Aaron Alt: For those working on their models, it’s probably worth pointing out that with respect to the Q2 profitability in the business, it was the case that last year we called out unusual strength in the overall farm of demand, particularly from large customers, as well as a very strong cough, cold and flu season, so as you’re looking at your comparisons keep that in mind.
Operator: Thank you very much sir. [Operator Instructions] We’ll now move to Mr. George Hill of Deutsche Bank. Please go ahead.
George Hill: Yes. Good morning, Jason and Aaron. And forgive me if I kind of missed this or if you guys talked through this already, but as it relates to the planned restatement of the other segment, it looks like the growth in the near-term is coming in, but termed kind of the long-term targets. I just kind of wonder if you could address kind of or disagree in which sub-segments you’re seeing the softness relative to the long-term expectations for the balance of the year or this year versus what you think kind of accelerates coming out and kind of closes the gap in the longer-term guidance?
Aaron Alt: The businesses that report through other for us going forward will be our at-Home business, our Nuclear Precision Health Business, and our OptiFreight business. Those are what we have traditionally called our growth businesses as part of other segments. And indeed over the long-term we expect them, the CAGR on their collective growth to be 8% to 10 percent.

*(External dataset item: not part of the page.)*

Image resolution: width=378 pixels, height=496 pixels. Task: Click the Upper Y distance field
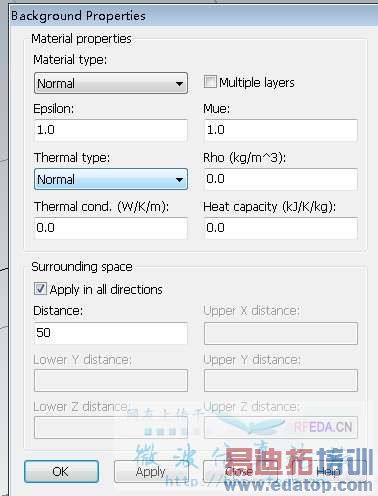281,380
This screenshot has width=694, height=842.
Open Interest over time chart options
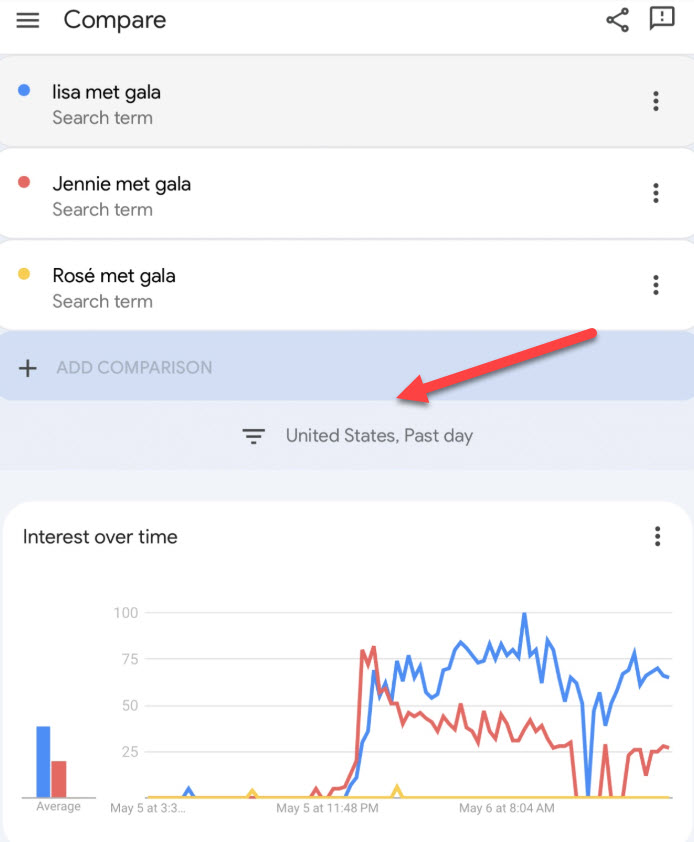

The disconnect you’re referencing which is the 6% to 8% in fiscal ‘24 is only driven by the impact of the non-recurring adjustments from Q2 on the at-Home business that we referenced a couple of weeks ago as we talked about our expectations for Q2. Each of the businesses contribute to the revenue and profit growth for other. For instance, we carry forward in our earlier disclosures, I think you can get pretty close we disclosed the revenue of the individual pieces.
And indeed, we’ve talked about nuclear, doubling its profit off of its fiscal ‘21 baseline by fiscal ‘26 as well. I believe and so you’re able to get to that component of other through that.